Амур не заставил себя долго ждать. Как всегда. На нем, словно мешок, висит черная рубашка без пары верхних пуговиц, ее полы доходят парню до колен, обтянутых брюками. Хлопаю по трехногому стулу возле себя, улыбаясь.

Я буду бороться за свою любовь.

– Присаживайся, дорогой.

Он недовольно окидывает маленькую кухоньку взглядом и усаживается напротив меня.

Что-то не так? Его так злит то, что мы наконец-то остались наедине?

– Это рубашка Катуня. – безэмоционально шепчет мой мужчина, взъерошивая копну темных волос. Наливаю вино в две глубокие глиняные суповые тарелки.

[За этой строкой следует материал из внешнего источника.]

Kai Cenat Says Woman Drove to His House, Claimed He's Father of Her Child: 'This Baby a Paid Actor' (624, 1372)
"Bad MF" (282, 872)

– В доме не оказалось чашек. – поясняю я, видя, как он с негласным вопросом разглядывает красную посуду. Услышав это, он берет тарелку и бубнит что-то под нос, похожее на слово «свиньи». Отпив, Разумовский наконец заговаривает:

– Мы ничего не узнали. Конверты у Хастаха, но я не уверен, что он сможет что-нибудь разобрать.

Амур говорит тихо, виновато опустив глаза. Он никогда не умел признавать поражение. Делаю глоток кислого пойла и отставляю тарелку в сторону. Горло приятно обожгло, и я слабо улыбаюсь, чувствуя окрыляющую легкость.

– Это же была первая вылазка. В чем проблема?

Проблема есть и, определенно, не в бездарно потраченном времени.

Наконец-то мой жених понял, что Инесса ничтожество. Он вышвырнет её ещё до рассвета.

– Я чуть не убил ее.

Жаль, что не убил. На одну головную боль было бы меньше.

Расползаюсь на единственном стуле, имеющим сразу четыре ноги и спинку, а не то или другое по-отдельности. Амур, бледный, как тень, теребит пуговицы на рукаве.

– А ты хотел?

– В какой-то момент – да.

Жених делает большой глоток и отставил вино в сторону. Острые края челюстей ходят ходуном. Мой возлюбленный задумчив и пасмурнее обычного.

– Если бы хотел, то тебя бы ничего не остановило.

Пожимаю плечами, хватая с доски желтый хлеб. Амур следует моему примеру.

Мне не хватало наших посиделок, когда мы просто оставались вдвоем, пили и обсуждали все, что только могло прийти в наши головы. Он всегда был лидером, но, то ли времена ухудшились, то ли проблемы стали более существенными. Не важно что, но это привело к тому, что и ранее раздражительно угрюмый Амур совсем ощетинился и замкнулся.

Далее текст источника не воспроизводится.